Update 2016-11-08: It turns out that my yarn-site.xml configuration settings were not correct for the version of Hadoop I’m using (Hortonworks Data Platform 2.4). I have a new post which corrects this.
So, it’s been a while since I promised I would start working on a Polybase series. Life has gotten the better of me over the past few weeks, but I want to rectify that and get cracking on this Polybase series.
Edwin Sarmiento put together an installation guide during CTP2. It is still accurate. As a refresher, here are the steps:
- Install the Java Development Kit. I grab the latest version, which, because it’s Java, updates approximately 4 times a day.
- In the SQL Server installer, click the “Polybase” checkbox in the Database Engine section.
That’s a pretty short set of instructions.
Setting Up Hadoop
Polybase will allow you to connect to Azure Blob Storage or a Hadoop cluster (Hortonworks or Cloudera). I’m going to go with a Hortonworks Data Platform sandbox. I downloaded the VM and it is running on 192.168.172.149.
Once you have it running, it should look a bit like this:
The first thing you’ll want to do is change the root password. Hit Alt+F5 to log in to the box. Note that the default username is root and password is hadoop. After you log in, you’ll be asked to change the password.
Now that we’re logged in, run the command ambari-admin-password-reset, which resets the Ambari password. Ambari is the Hortonworks management framework, and will be extremely helpful to us over the course of this series.
Once you have a reasonable password set, try logging into Ambari. It’s going to be your Hadoop sandbox IP address and port 8080, so in my case it’s http://192.168.172.149:8080. You’ll be prompted to log in, and once you do, you’ll see the Sandbox main page. It will look a bit like the following:
If everything’s green, you are good to go. Let’s keep configuring that Hadoop cluster to work with SQL Server.
Slight Sqoop Detour
We’re next going to install a JDBC driver for SQL Server. You can grab the driver from Microsoft. Follow the Hortonworks instructions except for one key point: you will need to put the driver into /usr/hdp/[version]/sqoop/lib instead of /usr/lib/sqoop/lib.
I call this a detour because, strictly speaking, you do not need the Microsoft JDBC driver for Polybase. Nevertheless, I recommend you take the couple of minutes to install this driver because you might want to play around with Sqoop later.
Now let’s go back to SQL Server 2016 and turn on Polybase support. Run the following bit of code to ensure that you installed Polybase correctly:
SELECT SERVERPROPERTY ('IsPolybaseInstalled') AS IsPolybaseInstalled;
If you did, you’ll see it return 1 for IsPolybaseInstalled:
If that’s the case, we’ll need to set up the appropriate Hadoop cluster setting. We’re running a Hortonworks sandbox on Linux, so we’ll use option 7.
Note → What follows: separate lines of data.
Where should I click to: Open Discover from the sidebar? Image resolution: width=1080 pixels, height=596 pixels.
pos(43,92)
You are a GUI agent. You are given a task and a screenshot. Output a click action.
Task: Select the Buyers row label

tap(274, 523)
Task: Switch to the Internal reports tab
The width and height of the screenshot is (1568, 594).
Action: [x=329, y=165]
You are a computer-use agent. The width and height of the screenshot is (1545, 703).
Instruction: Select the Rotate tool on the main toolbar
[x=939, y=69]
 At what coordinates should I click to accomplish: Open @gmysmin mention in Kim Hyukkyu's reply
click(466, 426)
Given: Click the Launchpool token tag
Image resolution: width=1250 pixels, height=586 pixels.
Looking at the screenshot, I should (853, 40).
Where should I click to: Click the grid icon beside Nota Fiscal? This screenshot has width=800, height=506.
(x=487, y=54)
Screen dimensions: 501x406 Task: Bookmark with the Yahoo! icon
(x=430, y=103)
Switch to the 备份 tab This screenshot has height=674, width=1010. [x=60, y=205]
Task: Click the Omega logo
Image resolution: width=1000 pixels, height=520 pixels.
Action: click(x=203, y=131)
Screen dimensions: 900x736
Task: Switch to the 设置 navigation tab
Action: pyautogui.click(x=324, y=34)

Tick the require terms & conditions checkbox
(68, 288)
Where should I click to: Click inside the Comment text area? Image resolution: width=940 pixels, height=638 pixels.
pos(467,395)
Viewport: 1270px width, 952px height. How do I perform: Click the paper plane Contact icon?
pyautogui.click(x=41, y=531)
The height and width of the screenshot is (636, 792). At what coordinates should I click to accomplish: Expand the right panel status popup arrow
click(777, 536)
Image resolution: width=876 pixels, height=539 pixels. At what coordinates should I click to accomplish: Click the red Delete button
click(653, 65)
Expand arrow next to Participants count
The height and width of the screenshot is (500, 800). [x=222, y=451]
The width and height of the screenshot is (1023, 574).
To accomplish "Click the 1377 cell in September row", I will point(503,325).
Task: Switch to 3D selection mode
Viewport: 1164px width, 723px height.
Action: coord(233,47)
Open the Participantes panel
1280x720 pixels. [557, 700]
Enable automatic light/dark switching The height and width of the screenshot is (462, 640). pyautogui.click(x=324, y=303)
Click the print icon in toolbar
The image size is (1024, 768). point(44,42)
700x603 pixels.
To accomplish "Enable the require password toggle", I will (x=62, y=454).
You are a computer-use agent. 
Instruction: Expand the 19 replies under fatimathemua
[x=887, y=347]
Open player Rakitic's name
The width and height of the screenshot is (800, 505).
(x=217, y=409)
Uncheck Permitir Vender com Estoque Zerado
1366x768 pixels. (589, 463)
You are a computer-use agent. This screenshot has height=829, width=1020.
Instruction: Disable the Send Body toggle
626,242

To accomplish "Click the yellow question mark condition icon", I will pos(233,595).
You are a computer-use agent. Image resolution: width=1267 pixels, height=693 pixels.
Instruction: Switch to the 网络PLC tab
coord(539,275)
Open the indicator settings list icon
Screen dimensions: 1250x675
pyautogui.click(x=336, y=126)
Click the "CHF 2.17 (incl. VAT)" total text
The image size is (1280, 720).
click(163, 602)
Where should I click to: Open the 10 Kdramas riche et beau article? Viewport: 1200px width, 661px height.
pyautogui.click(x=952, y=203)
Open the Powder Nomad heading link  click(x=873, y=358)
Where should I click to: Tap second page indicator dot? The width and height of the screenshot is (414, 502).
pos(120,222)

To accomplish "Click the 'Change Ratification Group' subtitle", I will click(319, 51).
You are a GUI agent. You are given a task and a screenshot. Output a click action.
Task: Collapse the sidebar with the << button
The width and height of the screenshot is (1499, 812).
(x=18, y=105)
sp_configure @configname = 'hadoop connectivity', @configvalue = 7; GO RECONFIGURE GO
Microsoft’s next recommendation is to make sure that predicate pushdown is enabled. To do that, we’re going to go back to the Hadoop VM and grab our yarn.application.classpath from there. To do that, cd to /etc/hadoop/conf/ and vi yarn-site.xml (or use whatever other text reader you want). Copy the value for yarn.application.classpath, which should be a pretty long string. But beware if yours looks like the following:
If it does, you’ll want to read my post on configuration errors and figure out the correct connection settings.
Once you have a copy of that value, go to your SQL Server installation directory (by default, C:\Program Files\Microsoft SQL Server\MSSQL13.MSSQLSERVER\MSSQL\Binn\Polybase\Hadoop\conf) and open up yarn-site.xml. Paste the value into the corresponding yarn.application.classpath setting and that file looks good. Then, you’ll want to add the following to mapred-site.xml:
<property> <name>yarn.app.mapreduce.am.staging-dir</name> <value>/user</value> </property> <property> <name>mapreduce.jobhistory.done-dir</name> <value>/mr-history/done</value> </property> <property> <name>mapreduce.jobhistory.intermediate-done-dir</name> <value>/mr-history/tmp</value> </property>
Once you have these configuration settings changed, you should be good to go.
What we’ve done today is grab and configure a Hadoop cluster and turn on Polybase. There’s still a long way to go, and in tomorrow’s blog post, I will load some quick data into Hadoop and do a quick test to ensure that I can pull data from Hadoop using Polybase. From there, we’ll start digging a bit deeper into available options and get an idea of Polybase’s true power.